No por haberme curado, sin embargo, dejo de ser una adicta latente: siempre lo seré. Parte de la terapia consiste en reconocer eso mismo, que una adicta al pene lo será toda su vida, e incluso probablemente en la vida eterna, si hay penes en el cielo, si los ángeles vienen con sorpresa, que ojalá. Esto lo dije en mi conferencia en Houston, y noté rostros compungidos, de preocupación, entre mis seguidoras: que cuando el pene ha sido una droga, un vicio, una forma de azúcar morena que inoculas en tu sangre, siempre serás adicta, aunque ahora te contentes con uno solo, como es felizmente mi caso. ¿Crees que ya estás a salvo de una tentación súbita, inopinada? ¿Que ya no harías locuras, imprudencias, disparates para adherir tus carnes a un florete picarón? ¿Que nunca más le pedirás a un extraño que te permita un momento de entretención o esparcimiento con su mascota colgante? ¿Estás segura de que ya no eres una perra en celo y ahora estás domesticada? No, hija, no te engañes: siempre serás una perra, siempre estarás tentada de recaer, siempre pensarás en un pene hechicero cuando estés aburrida, escuchando a un cura dando un sermón o a un político prometiendo el paraíso o a tu marido roncando. Yo, por ejemplo, al día siguiente de mi conferencia, fui con Silvio a pasear por Galleria Mall, donde están las mejores tiendas de Houston, y si bien no compré nada porque estaba corta de fondos, sí me permití el desahogo de que, cada vez que un peruano o un venezolano o un mexicano me reconocía por mi trabajo en La Poderosa y me pedía una foto, no le negaba mi rostro, me avenía a los retratos con gran simpatía, y cuando ellos, tan bobos, tomaban las fotos, yo les sobaba apenitas la entrepierna para ver cómo venían dotados, cuánto bulto escondían, de qué calibre era su pistolita, todo por supuesto sin que Silvio se diese cuenta, como una caricia casual, accidental, y por suerte los fanáticos que ausculté venían menos aventajados que mi Silvio, o al menos esa fue mi impresión.

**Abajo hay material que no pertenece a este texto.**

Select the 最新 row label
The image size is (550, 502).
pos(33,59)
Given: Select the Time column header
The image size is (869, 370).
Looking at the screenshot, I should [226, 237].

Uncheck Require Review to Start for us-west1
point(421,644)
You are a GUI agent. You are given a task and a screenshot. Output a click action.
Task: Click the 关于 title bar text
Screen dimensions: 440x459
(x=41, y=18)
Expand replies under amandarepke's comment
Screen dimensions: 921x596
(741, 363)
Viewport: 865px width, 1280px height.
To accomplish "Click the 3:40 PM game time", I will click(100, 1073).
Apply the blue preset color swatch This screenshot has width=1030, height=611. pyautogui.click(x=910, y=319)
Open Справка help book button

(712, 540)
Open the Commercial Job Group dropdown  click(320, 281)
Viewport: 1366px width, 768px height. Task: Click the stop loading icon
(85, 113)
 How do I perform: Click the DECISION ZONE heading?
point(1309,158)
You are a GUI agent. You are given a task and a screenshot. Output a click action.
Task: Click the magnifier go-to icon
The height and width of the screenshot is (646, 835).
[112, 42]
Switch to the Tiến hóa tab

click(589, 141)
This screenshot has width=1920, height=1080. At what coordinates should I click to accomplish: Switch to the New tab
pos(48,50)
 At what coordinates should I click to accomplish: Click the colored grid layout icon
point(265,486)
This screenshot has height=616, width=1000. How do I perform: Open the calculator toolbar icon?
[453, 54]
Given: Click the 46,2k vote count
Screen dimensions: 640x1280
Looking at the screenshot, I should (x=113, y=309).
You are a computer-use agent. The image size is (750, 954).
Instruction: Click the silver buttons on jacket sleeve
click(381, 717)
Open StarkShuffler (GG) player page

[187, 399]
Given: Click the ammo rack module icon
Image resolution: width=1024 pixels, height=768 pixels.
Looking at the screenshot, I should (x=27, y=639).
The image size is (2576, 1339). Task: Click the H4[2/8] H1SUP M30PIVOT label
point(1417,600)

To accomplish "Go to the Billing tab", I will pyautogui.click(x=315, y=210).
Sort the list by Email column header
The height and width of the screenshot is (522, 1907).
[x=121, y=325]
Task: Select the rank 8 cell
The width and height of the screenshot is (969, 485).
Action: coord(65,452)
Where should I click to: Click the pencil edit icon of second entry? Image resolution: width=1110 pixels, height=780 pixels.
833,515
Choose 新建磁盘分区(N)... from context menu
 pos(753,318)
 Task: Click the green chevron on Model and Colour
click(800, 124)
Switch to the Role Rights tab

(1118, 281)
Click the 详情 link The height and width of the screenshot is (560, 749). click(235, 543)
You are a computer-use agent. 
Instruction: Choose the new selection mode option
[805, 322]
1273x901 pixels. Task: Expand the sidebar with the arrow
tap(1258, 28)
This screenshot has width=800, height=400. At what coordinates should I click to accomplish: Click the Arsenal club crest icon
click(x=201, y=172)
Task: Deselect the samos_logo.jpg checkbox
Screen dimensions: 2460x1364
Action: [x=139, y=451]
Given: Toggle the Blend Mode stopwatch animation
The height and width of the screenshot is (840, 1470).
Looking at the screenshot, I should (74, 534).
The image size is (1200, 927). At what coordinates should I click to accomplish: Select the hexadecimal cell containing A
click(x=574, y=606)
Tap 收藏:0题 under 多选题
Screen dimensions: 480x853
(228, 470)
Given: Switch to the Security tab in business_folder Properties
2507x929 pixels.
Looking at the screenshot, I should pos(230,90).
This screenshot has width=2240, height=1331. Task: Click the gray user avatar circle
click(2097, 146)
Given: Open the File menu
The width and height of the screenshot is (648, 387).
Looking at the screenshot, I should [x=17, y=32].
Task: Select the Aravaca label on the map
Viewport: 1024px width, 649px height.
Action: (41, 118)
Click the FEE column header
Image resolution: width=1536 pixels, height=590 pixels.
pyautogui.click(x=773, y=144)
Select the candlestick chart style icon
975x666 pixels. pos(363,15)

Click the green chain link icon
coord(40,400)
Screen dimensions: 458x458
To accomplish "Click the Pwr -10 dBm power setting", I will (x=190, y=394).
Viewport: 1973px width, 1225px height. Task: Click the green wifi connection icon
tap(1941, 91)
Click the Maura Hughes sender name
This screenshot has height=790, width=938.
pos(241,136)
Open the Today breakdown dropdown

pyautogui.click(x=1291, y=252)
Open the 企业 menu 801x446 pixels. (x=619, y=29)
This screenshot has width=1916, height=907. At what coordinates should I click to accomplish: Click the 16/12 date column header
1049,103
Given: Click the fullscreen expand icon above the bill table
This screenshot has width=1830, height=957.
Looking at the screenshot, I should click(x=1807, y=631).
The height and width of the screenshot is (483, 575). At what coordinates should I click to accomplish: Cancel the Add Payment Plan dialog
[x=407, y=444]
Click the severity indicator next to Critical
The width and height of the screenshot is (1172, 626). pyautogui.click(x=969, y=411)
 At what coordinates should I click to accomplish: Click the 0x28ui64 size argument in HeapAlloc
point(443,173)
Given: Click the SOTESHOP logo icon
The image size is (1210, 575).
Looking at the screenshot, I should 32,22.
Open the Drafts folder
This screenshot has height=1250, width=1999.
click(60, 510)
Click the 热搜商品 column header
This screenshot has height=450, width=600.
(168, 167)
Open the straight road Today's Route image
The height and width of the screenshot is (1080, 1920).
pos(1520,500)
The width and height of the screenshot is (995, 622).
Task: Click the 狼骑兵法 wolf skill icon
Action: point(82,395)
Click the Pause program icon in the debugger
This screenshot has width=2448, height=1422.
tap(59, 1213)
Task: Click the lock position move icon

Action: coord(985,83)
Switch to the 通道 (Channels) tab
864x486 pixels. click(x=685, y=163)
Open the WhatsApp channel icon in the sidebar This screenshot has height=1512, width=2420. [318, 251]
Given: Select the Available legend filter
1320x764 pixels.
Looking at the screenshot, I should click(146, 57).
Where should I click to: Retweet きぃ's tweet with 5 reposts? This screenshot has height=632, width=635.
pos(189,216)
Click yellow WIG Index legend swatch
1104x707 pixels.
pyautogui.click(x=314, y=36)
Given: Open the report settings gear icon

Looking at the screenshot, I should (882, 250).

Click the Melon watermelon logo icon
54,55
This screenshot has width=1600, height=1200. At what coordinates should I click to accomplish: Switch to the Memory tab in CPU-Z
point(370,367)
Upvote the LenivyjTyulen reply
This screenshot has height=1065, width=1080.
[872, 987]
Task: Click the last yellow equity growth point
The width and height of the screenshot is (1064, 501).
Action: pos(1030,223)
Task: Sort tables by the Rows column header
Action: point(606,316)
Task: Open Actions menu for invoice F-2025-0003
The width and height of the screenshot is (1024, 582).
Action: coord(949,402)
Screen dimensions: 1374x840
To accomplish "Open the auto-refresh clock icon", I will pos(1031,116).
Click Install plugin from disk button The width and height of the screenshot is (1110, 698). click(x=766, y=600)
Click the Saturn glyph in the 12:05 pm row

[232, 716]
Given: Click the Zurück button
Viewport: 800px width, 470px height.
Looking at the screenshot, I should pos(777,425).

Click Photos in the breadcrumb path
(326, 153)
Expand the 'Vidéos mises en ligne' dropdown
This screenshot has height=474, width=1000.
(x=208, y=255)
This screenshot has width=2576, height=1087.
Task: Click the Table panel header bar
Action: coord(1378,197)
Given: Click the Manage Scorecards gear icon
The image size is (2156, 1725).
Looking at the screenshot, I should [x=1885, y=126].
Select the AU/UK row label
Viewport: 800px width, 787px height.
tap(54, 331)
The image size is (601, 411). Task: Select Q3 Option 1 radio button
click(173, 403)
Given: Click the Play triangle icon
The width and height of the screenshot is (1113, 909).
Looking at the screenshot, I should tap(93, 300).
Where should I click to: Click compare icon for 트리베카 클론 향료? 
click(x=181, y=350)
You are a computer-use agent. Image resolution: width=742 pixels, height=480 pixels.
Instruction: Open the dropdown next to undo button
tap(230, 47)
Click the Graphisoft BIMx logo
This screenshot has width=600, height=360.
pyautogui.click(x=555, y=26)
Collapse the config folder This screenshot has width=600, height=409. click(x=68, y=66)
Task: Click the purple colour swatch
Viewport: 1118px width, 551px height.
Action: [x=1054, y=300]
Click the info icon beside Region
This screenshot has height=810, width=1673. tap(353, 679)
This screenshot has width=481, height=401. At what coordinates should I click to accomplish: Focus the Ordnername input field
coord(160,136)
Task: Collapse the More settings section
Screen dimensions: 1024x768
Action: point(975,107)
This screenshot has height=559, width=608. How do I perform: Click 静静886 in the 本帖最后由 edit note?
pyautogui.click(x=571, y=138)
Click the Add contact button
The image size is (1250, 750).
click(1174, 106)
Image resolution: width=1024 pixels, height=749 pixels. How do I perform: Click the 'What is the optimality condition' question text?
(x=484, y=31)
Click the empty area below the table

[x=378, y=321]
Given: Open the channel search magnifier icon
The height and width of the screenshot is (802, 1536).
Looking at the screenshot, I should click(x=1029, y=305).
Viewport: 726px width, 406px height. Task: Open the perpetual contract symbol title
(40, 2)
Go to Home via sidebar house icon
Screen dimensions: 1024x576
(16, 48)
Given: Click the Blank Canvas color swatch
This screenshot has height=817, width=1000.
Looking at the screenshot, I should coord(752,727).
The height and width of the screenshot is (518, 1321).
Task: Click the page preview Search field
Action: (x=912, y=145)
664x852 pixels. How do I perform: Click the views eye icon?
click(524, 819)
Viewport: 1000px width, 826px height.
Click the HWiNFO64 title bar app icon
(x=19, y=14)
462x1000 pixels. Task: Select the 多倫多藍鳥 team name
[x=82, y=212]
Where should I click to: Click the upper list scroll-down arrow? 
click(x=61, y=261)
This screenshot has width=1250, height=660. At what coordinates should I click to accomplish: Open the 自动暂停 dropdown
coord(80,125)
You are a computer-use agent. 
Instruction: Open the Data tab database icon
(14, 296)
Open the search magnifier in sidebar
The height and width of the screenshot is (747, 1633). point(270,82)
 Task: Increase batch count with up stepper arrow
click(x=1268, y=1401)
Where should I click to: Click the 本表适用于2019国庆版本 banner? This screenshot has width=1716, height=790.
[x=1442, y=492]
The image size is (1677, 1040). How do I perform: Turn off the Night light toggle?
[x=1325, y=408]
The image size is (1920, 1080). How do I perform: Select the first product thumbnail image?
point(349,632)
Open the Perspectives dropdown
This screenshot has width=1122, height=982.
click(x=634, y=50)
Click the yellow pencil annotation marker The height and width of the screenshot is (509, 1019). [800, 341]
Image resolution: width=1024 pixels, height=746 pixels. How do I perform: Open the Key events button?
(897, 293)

Quise cerrar mi conferencia en Houston con una idea-fuerza, el eje de la ponencia, la columna de mi disertación: aprende a ser amiga del pene, háblale, ponle un nombre, dile un apodo cariñoso, no lo agites o sacudas o fricciones como si fuera tu empleado doméstico, tu criado todoterreno, no: siempre que puedas, háblale bonito, despacio, con afecto y hasta reverencia, y verás que poco a poco se va encariñando de tu voz, tus palabras almibaradas, y con solo hablarle te ganarás su amistad y luego te cumplirá encantado porque no sentirá que abusas de él. No pierdas tu tiempo, hija mía, hablando con el portador del pene, los hombres son casi todos unos tarados, háblale bonito al pene y verás cómo te cambia la vida. Yo al de Silvio le digo Pipiolo, Pipiolito, y él me sigue embelesado como girasol al Sol, y cuando le hablo muy de cerca, juro que me sonríe.